Kareem Walker

Profile
- Position: Running back

Personal information
- Born: May 18, 1998 (age 28) Irvington, New Jersey, U.S.
- Listed height: 6 ft 2 in (1.88 m)
- Listed weight: 225 lb (102 kg)

Career information
- High school: DePaul (NJ) Catholic
- College: Michigan (2016–2017) Fort Scott CC (2018) Mississippi State (2019–2020) South Alabama (2021)
- NFL draft: 2022: undrafted

Career history
- St. Louis BattleHawks (2023);

= Kareem Walker =

American football player (born 1998)

Kareem Walker (born May 18, 1998) is an American former football running back.
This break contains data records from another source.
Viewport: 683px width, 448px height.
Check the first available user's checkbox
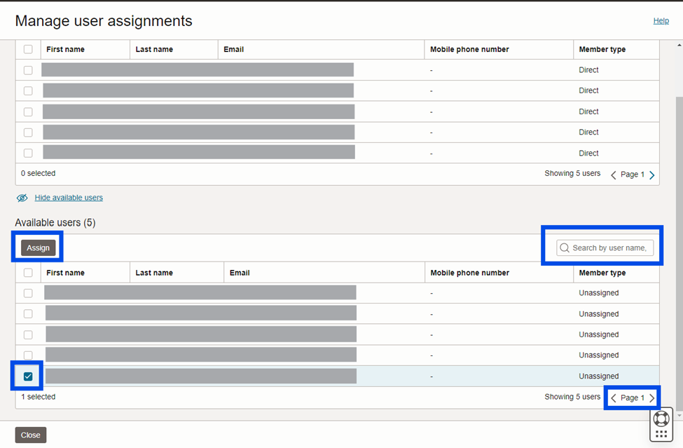(x=28, y=293)
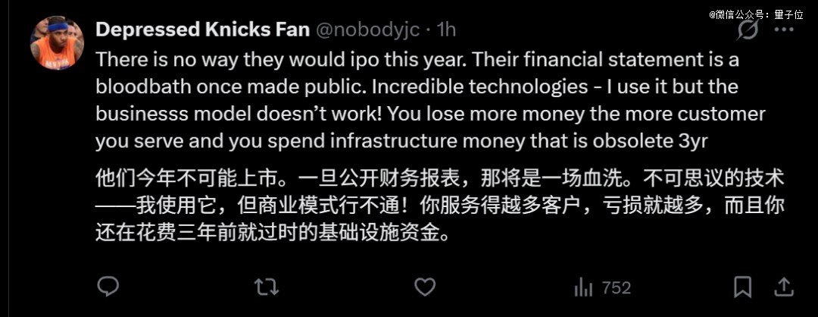Click the reply speech bubble icon
818x317 pixels.
(108, 287)
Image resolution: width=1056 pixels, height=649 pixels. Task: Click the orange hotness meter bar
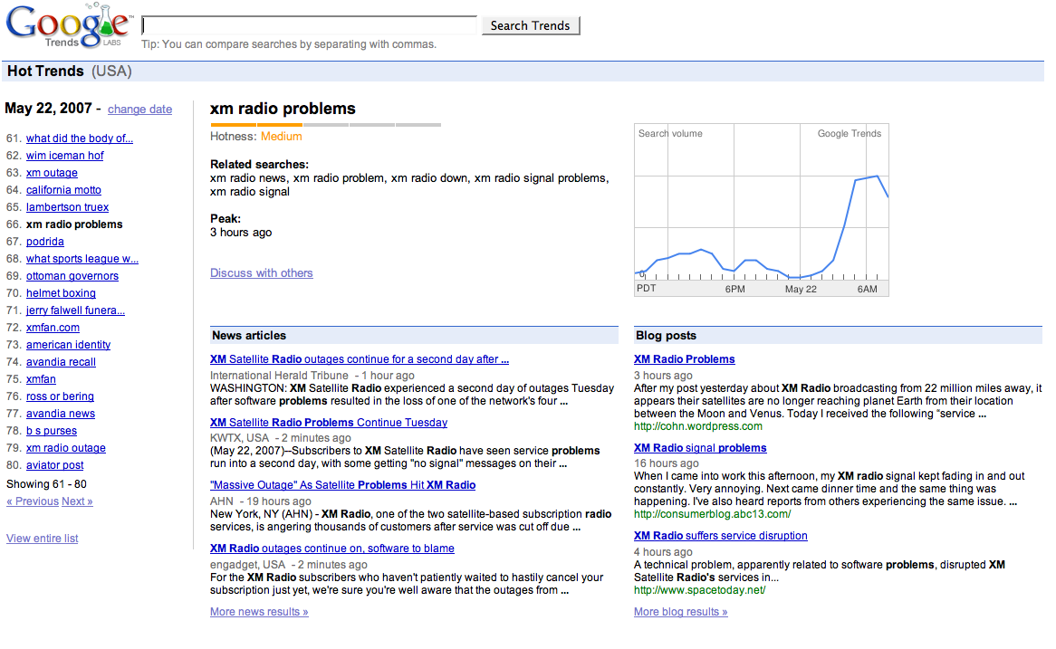pos(256,124)
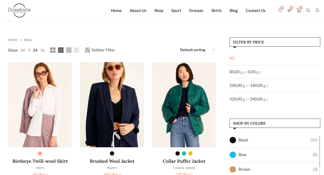Open the Brushed Wool Jacket product image
This screenshot has width=324, height=175.
tap(112, 104)
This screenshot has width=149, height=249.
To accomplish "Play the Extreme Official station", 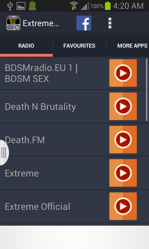I will pos(123,206).

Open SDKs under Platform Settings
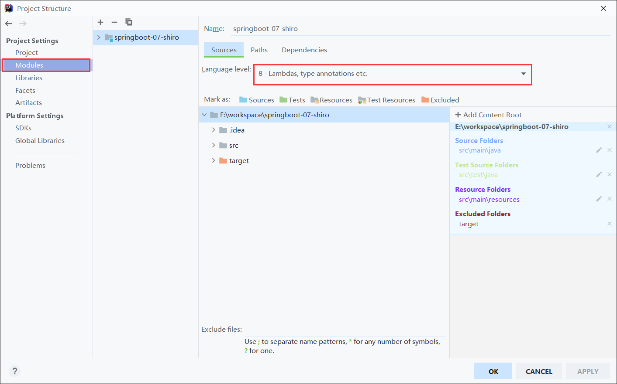[x=24, y=128]
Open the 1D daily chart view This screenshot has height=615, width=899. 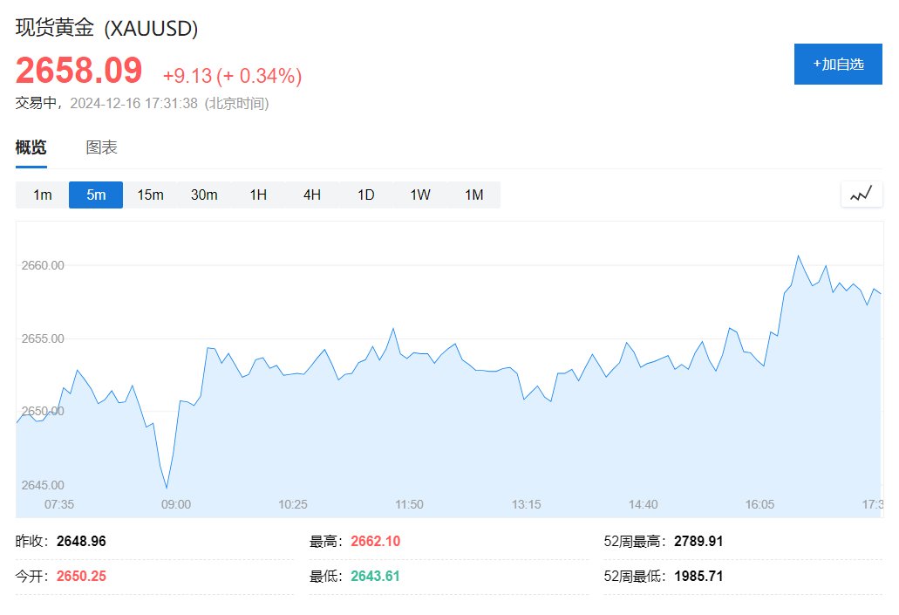point(365,195)
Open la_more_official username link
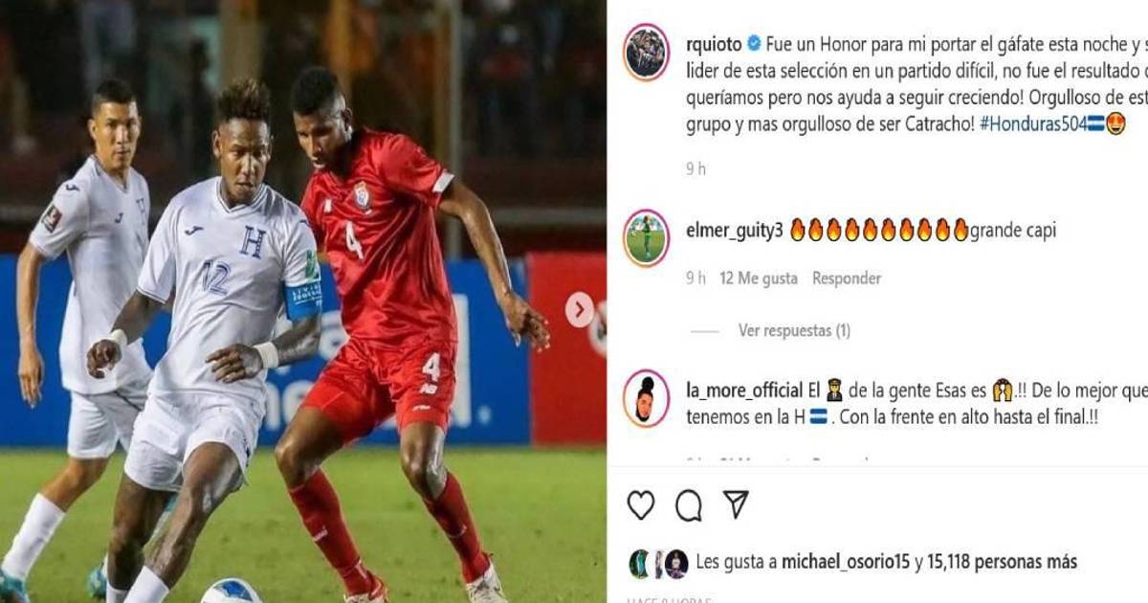 pyautogui.click(x=743, y=390)
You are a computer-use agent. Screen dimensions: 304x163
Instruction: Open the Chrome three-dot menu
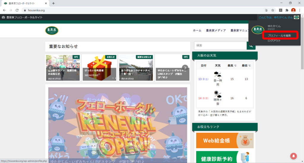pyautogui.click(x=300, y=10)
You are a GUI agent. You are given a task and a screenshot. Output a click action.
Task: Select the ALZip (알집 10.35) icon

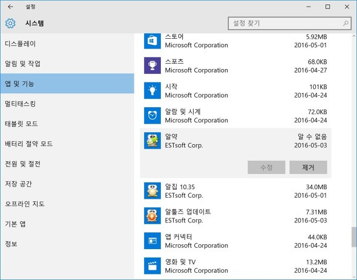click(x=152, y=191)
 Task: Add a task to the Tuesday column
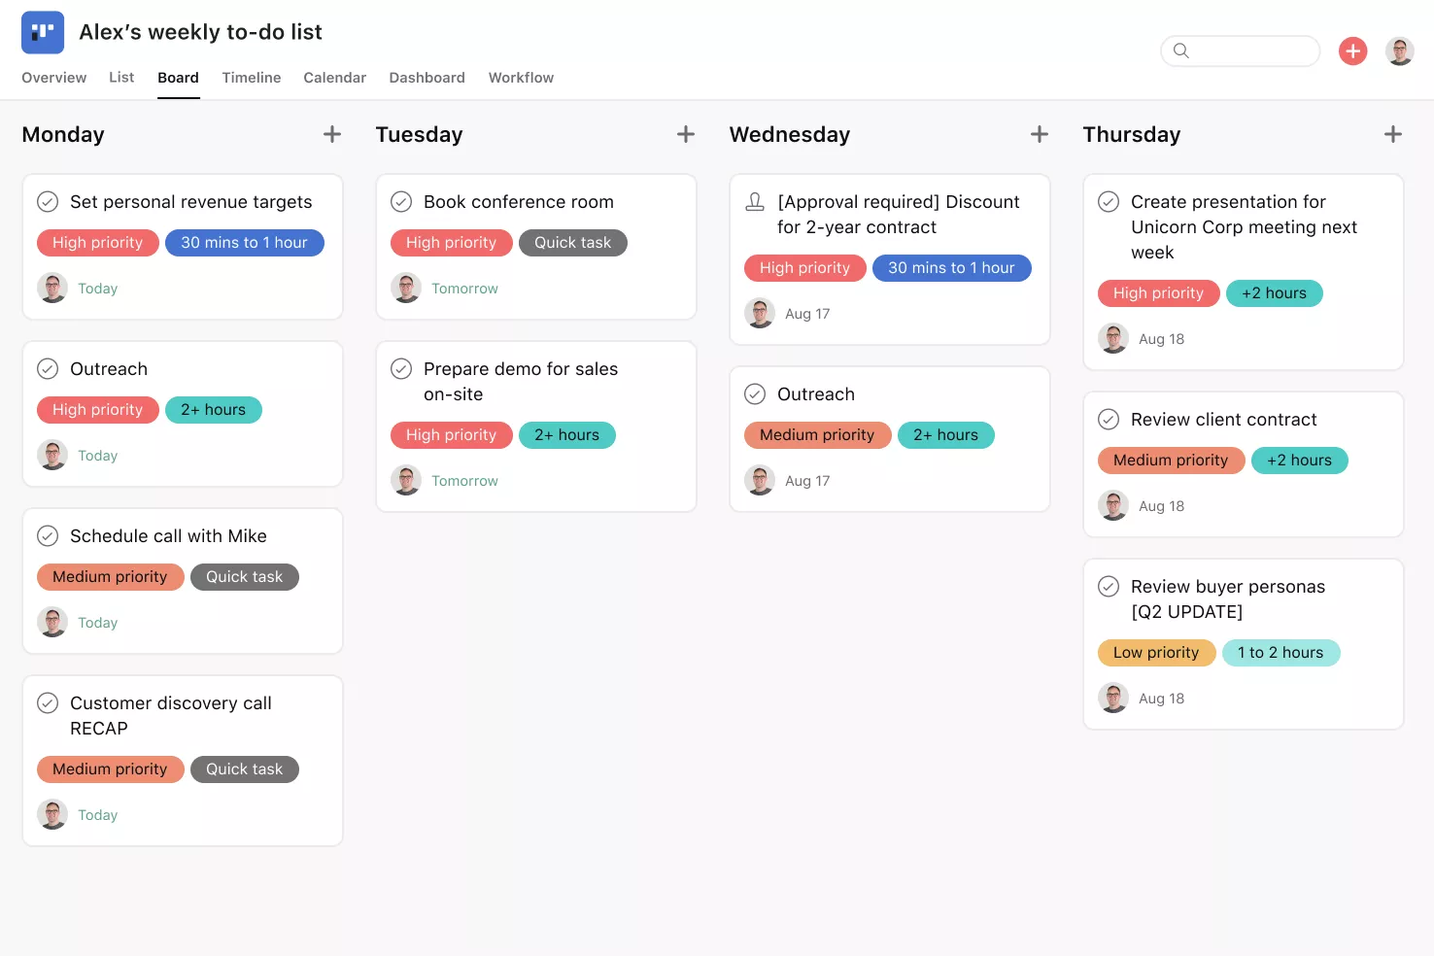pos(686,134)
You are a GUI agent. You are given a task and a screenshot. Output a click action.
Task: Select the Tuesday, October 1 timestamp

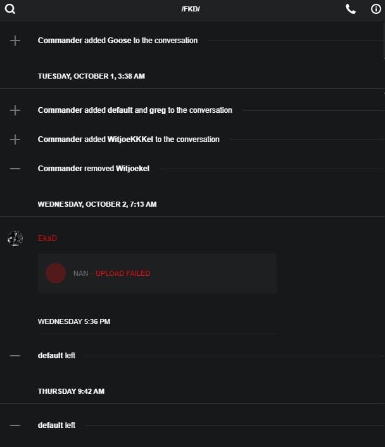point(91,76)
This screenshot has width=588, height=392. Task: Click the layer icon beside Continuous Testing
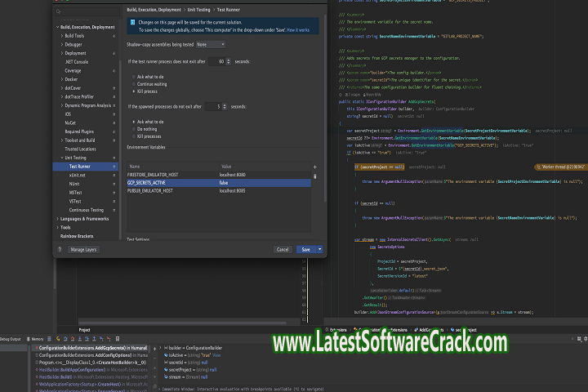pos(115,210)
He attended the University of Michigan on a scholarship to play college football for the Michigan Wolverines football team starting during the 2016 season, but left the team in 2018. Walker played as a true freshman at Michigan, then took a redshirt year before transferring to Fort Scott Community College in Kansas in 2018. He played for Mississippi State from 2019 to 2020 and South Alabama in 2021.

==Early life==
Walker played high school football at DePaul Catholic High School in Wayne, New Jersey. He gained 4,563 rushing yards and scored 57 touchdowns during his high school career, including 1,607 yards and 27 touchdowns as a junior in 2014 and 1,517 yards and 14 touchdowns as a senior in 2015. In July 2014, he was rated by ESPN and 247Sports.com as the No. 1 running back in the class of 2016. He was rated as a four-star prospect by ESPN.com and the No. 45 overall player in the 2016 ESPN 300.

==College career==
Walker originally committed to Ohio State, during halftime of the 2015 National Championship Game, but withdrew his commitment in November 2015. The following month, he committed to the University of Michigan. Walker enrolled early in January 2016, announced his intention to play as a freshman and added: "But I'm not riding the bench. I came in to be ready." In July 2018, Walker transferred to play at Fort Scott Community College in Kansas. Walker played for Mississippi State from 2019 to 2020 and South Alabama in 2021.

==Professional career==
Walker was assigned to the St. Louis BattleHawks of the XFL on January 6, 2023. He was released on August 16, 2023.